On November 30th, the FDIC published the fall edition of its consumer newsletter which discusses saving for retirement, improving credit scores, and buying vs. renting a home. In addition, the issue offers new tips and information related to Internet banking. FDIC Press Release.
  • FDIC Issues Quarterly Banking Profile.
On November 22nd, the FDIC released its latest Quarterly Banking Profile. The report found that commercial banks and savings institutions had an aggregate profit of $35.3 billion in the third quarter of 2011, an $11.5 billion improvement from the $23.8 billion in net income the industry reported in the third quarter of 2010. This is the ninth consecutive quarter that earnings registered a year-over-year increase. It also found that loan portfolios grew slowly for a second consecutive quarter; large institutions again experienced sizable deposit inflows; the number of institutions on the FDIC's "Problem List" fell for the second quarter in a row; and the Deposit Insurance Fund balance continued to increase. FDIC Press Release.
Federal Reserve
  • Central Banks Lower Dollar Liquidity Swap Rate.

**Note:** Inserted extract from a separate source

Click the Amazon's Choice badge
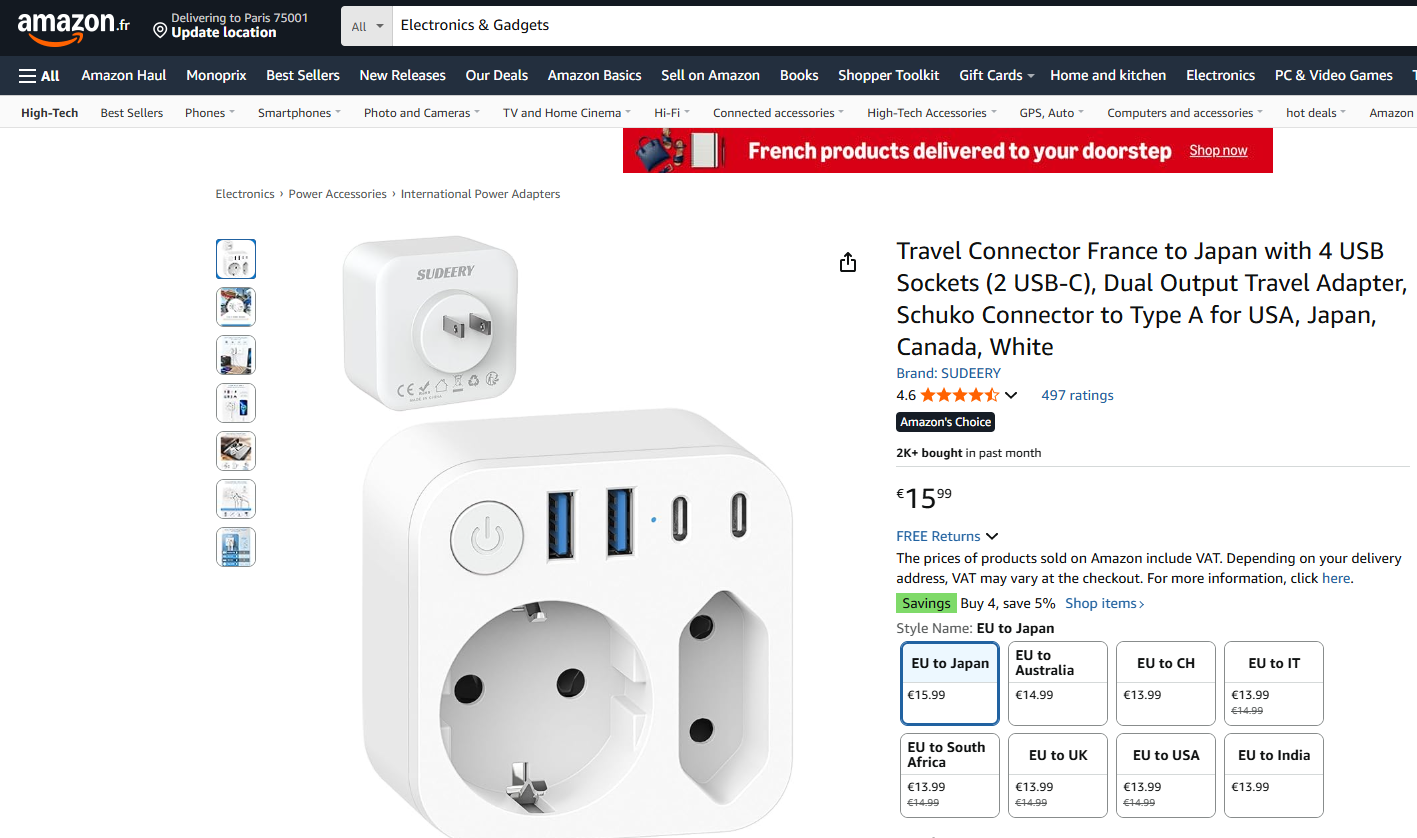The width and height of the screenshot is (1417, 838). [x=945, y=422]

On November 30th, the Bank of Canada, the Bank of England, the Bank of Japan, the European Central Bank, the Federal Reserve, and the Swiss National Bank agreed to lower the pricing on the existing temporary U.S. dollar liquidity swap arrangements by 50 basis points so that the new rate will be the U.S. dollar overnight index swap rate plus 50 basis points. This pricing will be applied to all operations conducted from December 5, 2011. The authorization of these swap arrangements has been extended to February 1, 2013. In addition, the Bank of England, the Bank of Japan, the European Central Bank, and the Swiss National Bank will continue to offer three-month tenders until further notice. These central banks have also agreed to establish temporary bilateral liquidity swap arrangements. These swap lines are authorized through February 1, 2013. Federal Reserve Board Press Release.
  • Federal Reserve Board Issues Final Rule on Capital Plans and Launches 2012 Stress Tests.
On November 22nd, the Federal Reserve Board issued a final rule requiring top-tier U.S. bank holding companies with total consolidated assets of $50 billion or more to submit annual capital plans for review. The Federal Reserve Board also issued instructions outlining the information the Federal Reserve is seeking from the firms and the analysis the Federal Reserve will conduct for the Comprehensive Capital Analysis and Review ("CCAR") in 2012. There are two sets of instructions: one for the 19 firms that participated in the CCAR in 2011, the other for 12 additional firms with at least $50 billion in assets that have not previously participated in a supervisory stress test exercise. The level of detail and analysis expected in each institution's capital plan will vary based on the company's size, complexity, risk profile, and scope of operations. Capital plans must be submitted on or before January 9, 2012. Federal Reserve Board Press Release (with links to questions and answers and CCAR instructions).
Office of the Comptroller of the Currency
  • 2012 Fee Structure.
On December 1st, the OCC provided notice of its 2012 fee structure. Notice.
  • OCC Proposes Rule and Guidance on the Removal of References to Credit Raters from OCC Regulations.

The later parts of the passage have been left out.